La femme redeviendra femme devant le tout-puissant homme qu’une mère a porté neuf mois dans son ventre. Le quotidien de la femme rurale algérienne, victime à la fois tragédie nationale et encore de la nouvelle vision mondiale qui oeuvre pour la restructuration de tous les ordres, sociaux, moraux, continue à être un sujet de dérision dans les milieux imprégnés par des courants idéologiques venus d’une autre planète et d’un autre monde. L’école façonnée a perpétué cet ordre établi. Nomreux sont ceux qui assimilent la femme à la procréation, à la soumission, à des êtres d’un degré moindre… et qui changent d’avis que lorsqu’il s’agit de leurs propres mères par respect comme le disait Hugo.
Le travail pour libérer «Eve»
Fidèle à sa tradition et pour honorer la femme en cette occasion, la direction de la culture de Bouira s’est limitée à un gala artistique. C’est peu pour une frange qui a toujours été aux premiers fronts dans la lutte pour la survie de l’humanité. Dans une tentative pour peut-être éradiquer, voire s’opposer au moins à ces préjugés, des opérations ont été menées en direction de la femme, en général, et la femme rurale en particulier.
La lutte contre l’alphabétisation, la possibilité de travailler… deux actions de libéralisation sont menées, mais elles ne profitent pas à toutes les femmes. L’Office national de l’alphabétisation et le Centre régional de Bouira dispensent un enseignement qui profite à 22.000 femmes au niveau des 1000 classes à l’échelle de wilaya, parmi lesquelles on compte 15.000 femmes rurales. De ce fait, la prise en charge de la femme s’avère, de prime abord, une bouée de sauvetage sur le plan social et économique. L’implication de la femme dans la création de l’entreprise, participe à améliorer le niveau de vie qui sert aussi à créer une dynamique d’emploi pour les autres femmes. Longtemps restée inactive et sans aucun revenu, le dispositif de formation qui a été mis en place, ces dernières années, au profit de cette frange de la société, continue de faire ces preuves. Dans la wilaya de Bouira, à l’instar d’autres régions du pays, la femme au foyer n’est pas restée en marge. Elle a décidé de se prendre en charge. De la couture, coiffure, broderie, gâteaux jusqu’à l’apiculture et l’artisanat, ce sont les métiers pour lesquels les femmes au foyer et les femmes rurales ont exploité leur génie.

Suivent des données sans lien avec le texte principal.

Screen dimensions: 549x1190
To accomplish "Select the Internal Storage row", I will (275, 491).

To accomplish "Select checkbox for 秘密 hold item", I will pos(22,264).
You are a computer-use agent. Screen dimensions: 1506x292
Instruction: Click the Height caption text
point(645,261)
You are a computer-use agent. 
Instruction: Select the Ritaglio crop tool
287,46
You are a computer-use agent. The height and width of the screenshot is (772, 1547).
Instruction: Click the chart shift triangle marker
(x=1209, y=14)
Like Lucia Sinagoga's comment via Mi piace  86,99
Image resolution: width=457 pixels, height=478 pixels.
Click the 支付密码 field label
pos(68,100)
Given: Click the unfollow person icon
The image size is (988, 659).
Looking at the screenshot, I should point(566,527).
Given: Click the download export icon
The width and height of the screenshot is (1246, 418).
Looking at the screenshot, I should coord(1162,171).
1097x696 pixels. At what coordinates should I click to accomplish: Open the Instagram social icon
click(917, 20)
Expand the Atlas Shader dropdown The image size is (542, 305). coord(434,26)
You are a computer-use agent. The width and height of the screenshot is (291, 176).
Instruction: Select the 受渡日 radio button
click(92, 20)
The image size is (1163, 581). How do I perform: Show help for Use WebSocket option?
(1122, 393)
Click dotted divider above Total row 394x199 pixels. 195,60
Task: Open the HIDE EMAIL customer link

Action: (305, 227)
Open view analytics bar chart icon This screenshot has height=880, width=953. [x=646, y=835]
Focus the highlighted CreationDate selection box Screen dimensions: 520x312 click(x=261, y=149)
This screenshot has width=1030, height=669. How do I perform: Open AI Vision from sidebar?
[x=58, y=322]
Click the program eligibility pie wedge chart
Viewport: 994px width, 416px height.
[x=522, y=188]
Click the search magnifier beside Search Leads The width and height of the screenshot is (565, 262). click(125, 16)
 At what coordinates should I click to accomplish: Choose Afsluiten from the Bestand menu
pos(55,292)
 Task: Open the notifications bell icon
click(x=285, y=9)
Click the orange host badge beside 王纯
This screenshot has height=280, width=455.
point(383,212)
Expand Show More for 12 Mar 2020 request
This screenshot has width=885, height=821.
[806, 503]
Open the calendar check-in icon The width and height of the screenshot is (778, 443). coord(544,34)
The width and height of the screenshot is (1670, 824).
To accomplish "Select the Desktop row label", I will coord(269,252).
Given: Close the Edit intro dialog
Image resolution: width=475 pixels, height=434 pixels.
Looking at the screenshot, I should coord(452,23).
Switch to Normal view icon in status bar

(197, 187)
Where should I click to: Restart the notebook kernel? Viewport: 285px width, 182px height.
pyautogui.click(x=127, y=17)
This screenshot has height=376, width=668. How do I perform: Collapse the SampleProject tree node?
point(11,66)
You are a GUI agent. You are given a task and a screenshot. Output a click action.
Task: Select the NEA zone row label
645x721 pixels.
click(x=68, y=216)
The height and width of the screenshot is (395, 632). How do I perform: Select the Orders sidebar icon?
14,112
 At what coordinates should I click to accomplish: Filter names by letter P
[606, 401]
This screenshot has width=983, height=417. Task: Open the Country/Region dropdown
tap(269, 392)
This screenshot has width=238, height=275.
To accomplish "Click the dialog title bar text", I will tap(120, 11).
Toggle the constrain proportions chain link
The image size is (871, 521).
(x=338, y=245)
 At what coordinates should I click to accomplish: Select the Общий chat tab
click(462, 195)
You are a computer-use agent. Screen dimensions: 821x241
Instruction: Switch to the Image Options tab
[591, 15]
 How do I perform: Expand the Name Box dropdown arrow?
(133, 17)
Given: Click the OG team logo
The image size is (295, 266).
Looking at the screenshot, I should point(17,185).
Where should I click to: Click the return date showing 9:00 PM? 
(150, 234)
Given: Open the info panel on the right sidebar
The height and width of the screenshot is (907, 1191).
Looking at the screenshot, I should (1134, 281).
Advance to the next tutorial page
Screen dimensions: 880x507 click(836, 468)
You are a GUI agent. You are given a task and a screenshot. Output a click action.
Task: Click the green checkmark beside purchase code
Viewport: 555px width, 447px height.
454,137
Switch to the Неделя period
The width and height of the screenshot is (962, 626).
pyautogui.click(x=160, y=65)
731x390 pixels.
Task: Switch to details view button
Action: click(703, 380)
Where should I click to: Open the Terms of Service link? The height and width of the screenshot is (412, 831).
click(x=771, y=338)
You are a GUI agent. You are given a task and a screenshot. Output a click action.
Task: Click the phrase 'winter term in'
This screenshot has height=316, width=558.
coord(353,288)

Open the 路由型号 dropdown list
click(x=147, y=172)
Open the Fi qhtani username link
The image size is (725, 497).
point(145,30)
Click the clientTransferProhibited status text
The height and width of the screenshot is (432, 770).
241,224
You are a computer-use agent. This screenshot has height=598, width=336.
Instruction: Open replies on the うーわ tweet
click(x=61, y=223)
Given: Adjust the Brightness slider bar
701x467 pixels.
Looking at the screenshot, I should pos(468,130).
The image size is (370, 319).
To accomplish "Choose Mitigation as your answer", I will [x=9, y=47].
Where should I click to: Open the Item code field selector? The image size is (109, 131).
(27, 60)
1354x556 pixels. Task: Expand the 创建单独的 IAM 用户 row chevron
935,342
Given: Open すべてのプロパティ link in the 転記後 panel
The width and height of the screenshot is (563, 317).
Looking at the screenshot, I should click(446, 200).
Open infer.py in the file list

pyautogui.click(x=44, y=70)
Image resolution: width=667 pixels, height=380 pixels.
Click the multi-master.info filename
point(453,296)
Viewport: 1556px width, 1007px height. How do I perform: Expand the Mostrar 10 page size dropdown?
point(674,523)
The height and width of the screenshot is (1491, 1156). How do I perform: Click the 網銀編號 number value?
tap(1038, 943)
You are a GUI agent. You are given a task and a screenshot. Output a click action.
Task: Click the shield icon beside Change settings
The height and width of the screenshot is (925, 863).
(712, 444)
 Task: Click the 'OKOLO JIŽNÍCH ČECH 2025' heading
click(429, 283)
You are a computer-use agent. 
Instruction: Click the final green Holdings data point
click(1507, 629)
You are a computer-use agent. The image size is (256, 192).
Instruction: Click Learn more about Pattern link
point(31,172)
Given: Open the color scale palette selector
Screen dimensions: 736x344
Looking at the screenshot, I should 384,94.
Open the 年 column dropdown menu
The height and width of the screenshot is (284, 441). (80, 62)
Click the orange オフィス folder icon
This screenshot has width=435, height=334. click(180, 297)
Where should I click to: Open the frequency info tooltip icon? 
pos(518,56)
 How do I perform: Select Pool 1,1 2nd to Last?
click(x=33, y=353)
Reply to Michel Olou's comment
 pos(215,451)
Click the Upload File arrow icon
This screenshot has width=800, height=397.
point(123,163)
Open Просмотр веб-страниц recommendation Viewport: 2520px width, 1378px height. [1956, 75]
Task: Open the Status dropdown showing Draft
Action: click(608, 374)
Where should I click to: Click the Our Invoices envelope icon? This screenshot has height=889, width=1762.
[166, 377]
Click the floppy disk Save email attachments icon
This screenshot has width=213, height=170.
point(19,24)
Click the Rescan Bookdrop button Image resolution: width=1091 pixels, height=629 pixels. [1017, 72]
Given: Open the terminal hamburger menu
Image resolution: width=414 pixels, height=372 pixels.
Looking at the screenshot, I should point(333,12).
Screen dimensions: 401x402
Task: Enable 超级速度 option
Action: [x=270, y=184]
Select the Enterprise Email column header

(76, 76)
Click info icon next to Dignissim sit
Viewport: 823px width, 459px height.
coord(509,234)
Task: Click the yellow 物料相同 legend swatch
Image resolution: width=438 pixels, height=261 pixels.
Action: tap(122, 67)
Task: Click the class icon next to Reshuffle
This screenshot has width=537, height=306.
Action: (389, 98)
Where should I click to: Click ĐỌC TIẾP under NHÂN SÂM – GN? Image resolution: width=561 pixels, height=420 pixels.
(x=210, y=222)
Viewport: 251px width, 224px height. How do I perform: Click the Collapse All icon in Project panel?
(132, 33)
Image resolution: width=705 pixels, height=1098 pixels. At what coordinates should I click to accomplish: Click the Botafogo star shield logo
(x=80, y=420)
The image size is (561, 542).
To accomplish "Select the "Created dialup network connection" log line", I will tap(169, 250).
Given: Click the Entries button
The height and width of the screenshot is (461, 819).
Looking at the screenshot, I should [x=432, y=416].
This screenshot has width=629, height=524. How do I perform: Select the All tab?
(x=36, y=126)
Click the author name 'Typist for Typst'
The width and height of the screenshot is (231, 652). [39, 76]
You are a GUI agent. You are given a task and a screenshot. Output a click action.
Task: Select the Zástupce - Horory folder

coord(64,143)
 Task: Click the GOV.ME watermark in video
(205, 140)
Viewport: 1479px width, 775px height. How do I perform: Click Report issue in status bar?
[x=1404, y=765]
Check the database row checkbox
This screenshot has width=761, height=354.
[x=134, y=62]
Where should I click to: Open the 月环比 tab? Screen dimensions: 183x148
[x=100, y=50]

«Fatma» un hymne à la femme
La condition de la femme en Algérie est artistiquement bien retracée par la pièce Fatma mise en scène par Hamida Aït El-Hadj et jouée par l’artiste Razika Ferhane, jeune artiste connue dans les feuilletons: El Bedhra et Hal oua ahoual. «Le déroulement des événements s’est fait dans un espace où toute la vie sociale y est présente. Du haut de la terrasse d’un immeuble, Fatma, orpheline et esseulée, s’y rend pour faire le ménage, porte un regard amer sur la situation de l’être faible. Solitude, violence conjugale et la tradition «légiférée» qui est un boulet au pied de la femme» commentait un critique quand la pièce avait été présentée en 2008 à Bouira. Parce que la date est plus qu’importante, parce que nous avons une dette envers chaque maman, chaque épouse nous n’omettrons pas à travers cette modeste contribution à rendre un hommage particulier aux femmes qui depuis Kahina, jusqu’à celles qui sont tombées sous les balles assassines de la tragédie nationale en passant par les Hassiba, Djamila…ont toujours redonné la vie à cette Algérie qu’elles aiment sincèrement sans rien attendre en retour.